Une autre cause de contre-performance des applications client-serveur est la surcharge du réseau. Il est fréquent que des échanges entre client et serveur mal conçus se traduisent par des messages excessifs en nombre et/ou en taille. Il faut donc connaître le volume des communications, échange par échange, comme le permet Cyrano, et en production simulée comme le permet V-Test.
En conclusion:
La méthode de migration du CEA, avec ses tests systématiques des procédures cataloguées, en fonctionnalité comme en performance, permet une vitesse et une qualité de migration encore inconnues à ce jour dans le monde du client-serveur.

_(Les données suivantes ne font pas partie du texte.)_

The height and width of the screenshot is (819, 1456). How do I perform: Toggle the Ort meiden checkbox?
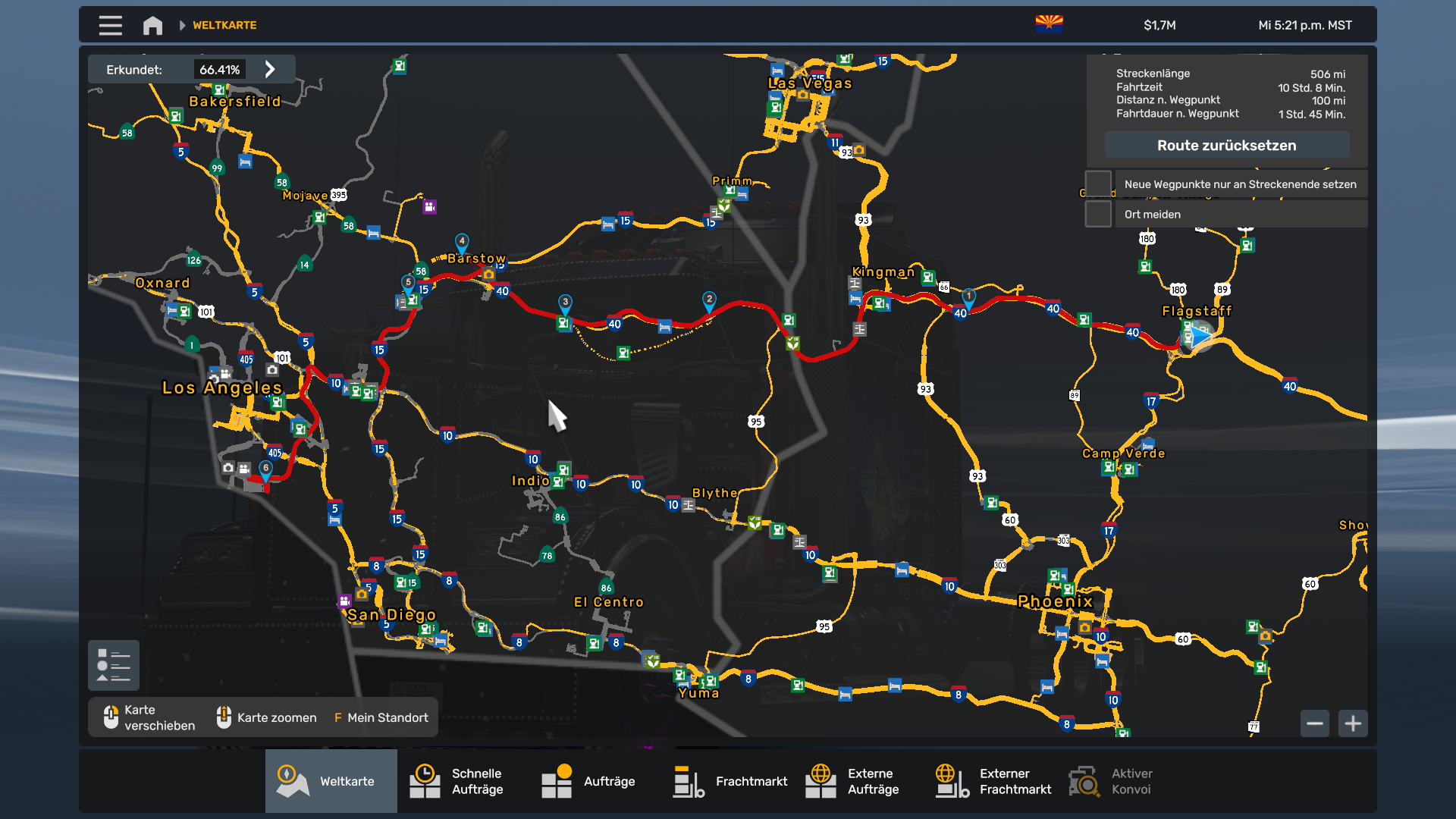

On voit que la complexité et l'opacité du fonctionnement d'un SGBD relationnel exigent des spécialistes une compétence en matière de performance qu'ils ne sont pas prêts de posséder, mais que des outils logiciels comme Cyrano et V-Test permettent de remplacer, et au-delà. Les spécialistes concernés sont les programmeurs, les concepteurs et administrateurs de base de données, ainsi que les administrateurs de réseau.